SOURCE INFORMATION:
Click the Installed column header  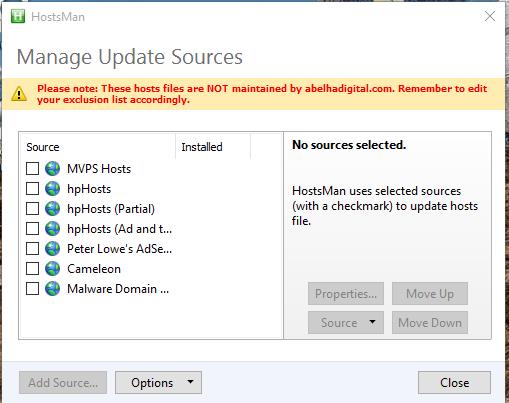(213, 147)
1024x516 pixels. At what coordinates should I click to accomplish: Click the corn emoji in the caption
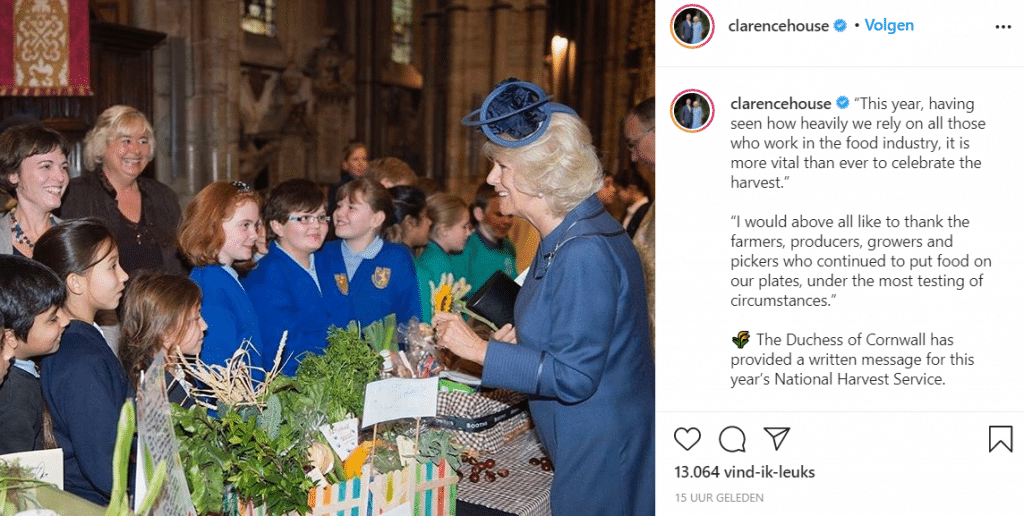coord(741,340)
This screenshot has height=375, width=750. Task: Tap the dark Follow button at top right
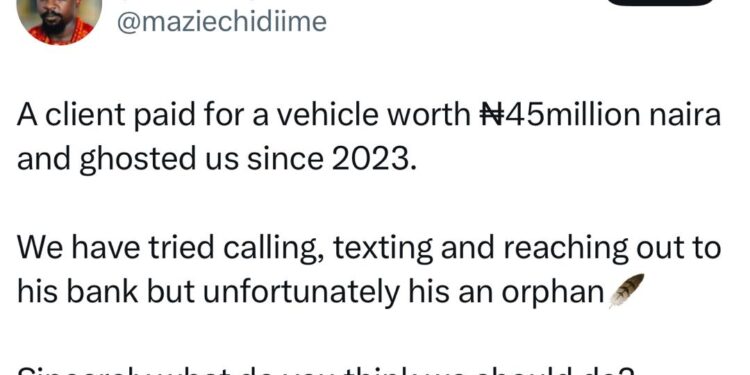(x=660, y=2)
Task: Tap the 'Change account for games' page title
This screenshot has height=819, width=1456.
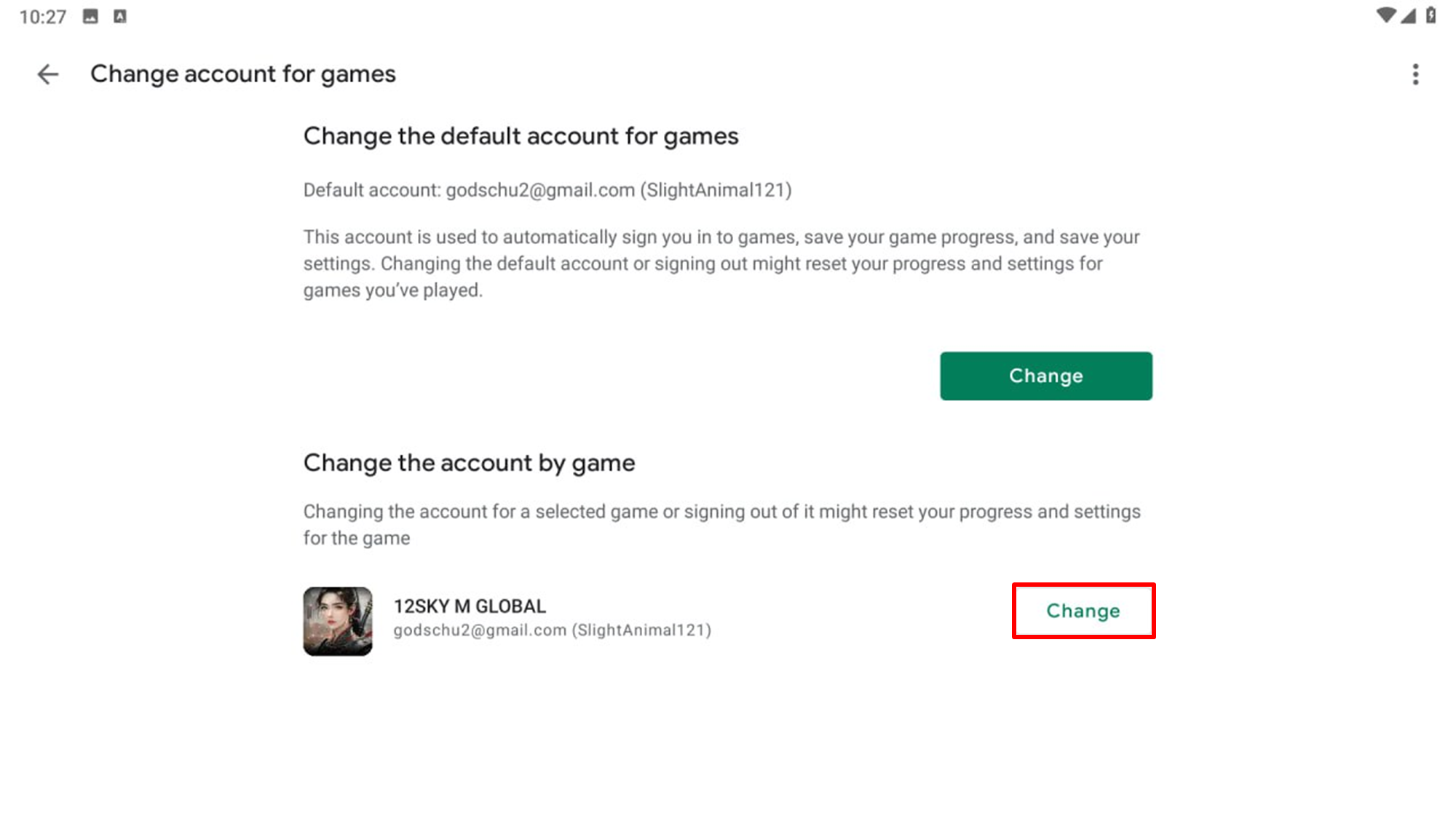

ABOUT THIS EXERCISE:
Leave out the pictures, and retype exactly the lines from the one containing "This screenshot has height=375, width=750." through the final line of the data.

FINISHED EXERCISE:
This screenshot has height=375, width=750. Task: Tap the dark Follow button at top right
(x=660, y=2)
Task: Tap the 'Change account for games' page title
This screenshot has height=819, width=1456.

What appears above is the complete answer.